**Excerpt to read**
In a subtle warning to Washington, Harper told Chinese President Hu Jintao that providing energy to Asia was an important priority for Canada.
"This does underscore the necessity of Canada making sure that we are able to access Asia markets for our energy products," Harper told reporters on Sunday at the Asia-Pacific Economic Cooperation leaders' meeting in Hawaii.
"That will be an important priority of our government going forward and I indicated that yesterday to the president of China."
Citing health, safety and environmental concerns, President Barack Obama's administration said it would now study a possible new route for TransCanada Corp's Keystone XL pipeline.
The delay could end up killing the $7 billion project altogether if supporters back out or the administration is unable to chart a new route.
Canada is already the largest foreign supplier of oil, natural gas, electricity and uranium to the United States. The proposed pipeline has the capacity to move 700,000 barrels of crude produced from the Alberta tar sands to refineries in Texas.
But the pipeline would have crossed an ecologically sensitive region in Nebraska, causing thousands to protest and derailing Canada's plans.
Harper's conservative government has repeatedly voiced disappointment at the delay and some big businesses say the move by the Obama administration was purely political to push the decision out past the November 2012 election.
"It's important to note there has been extremely negative reaction to this decision in the United States," Harper said before a one-on-one meeting with Obama.
But Harper's reaction did little to sway Obama.
At their meeting, Obama told Harper he stood by the decision to delay the verdict. Harper said he told Obama the delay highlighted why Canada had to increase its efforts to supply energy outside of the United States and into Asia.
"In the meantime, Canada will step up its efforts in that regard," Harper told reporters.
It is unknown whether the administration will be able to find a route around Nebraska that does not infringe on other environmental sensitive regions or areas tied up in land claims.
Obama and Harper are due to meet in December in Washington. Hu invited the Canadian prime minister to China in 2012.

**Directions for this task**
In the excerpt on the Keystone XL pipeline delay, what capacity is given for the proposed pipeline?

**Records**
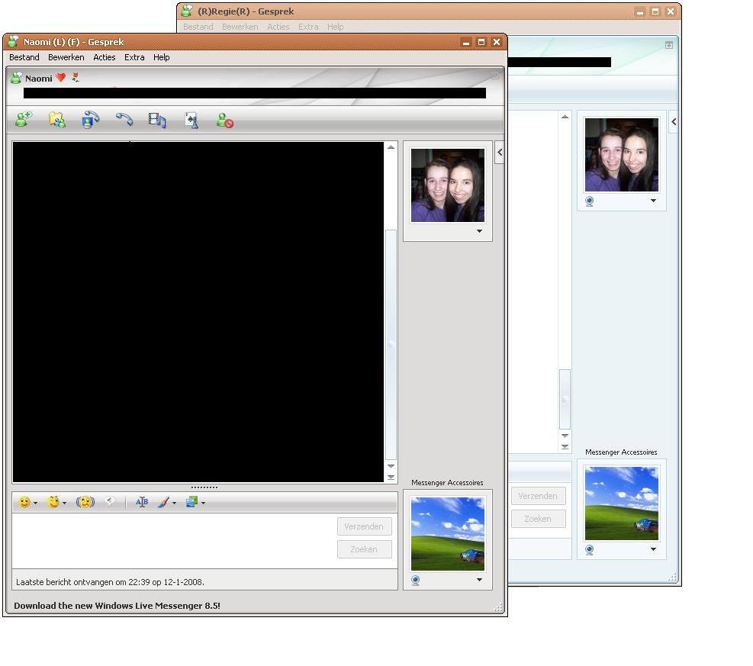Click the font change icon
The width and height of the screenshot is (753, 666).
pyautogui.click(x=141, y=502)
...
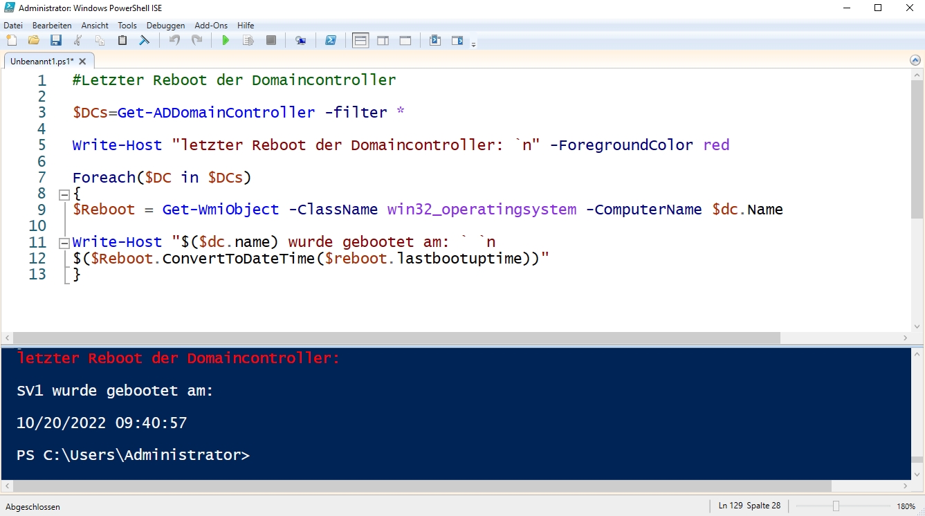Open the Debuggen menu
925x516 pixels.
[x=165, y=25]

**Completed task**
700,000 barrels of crude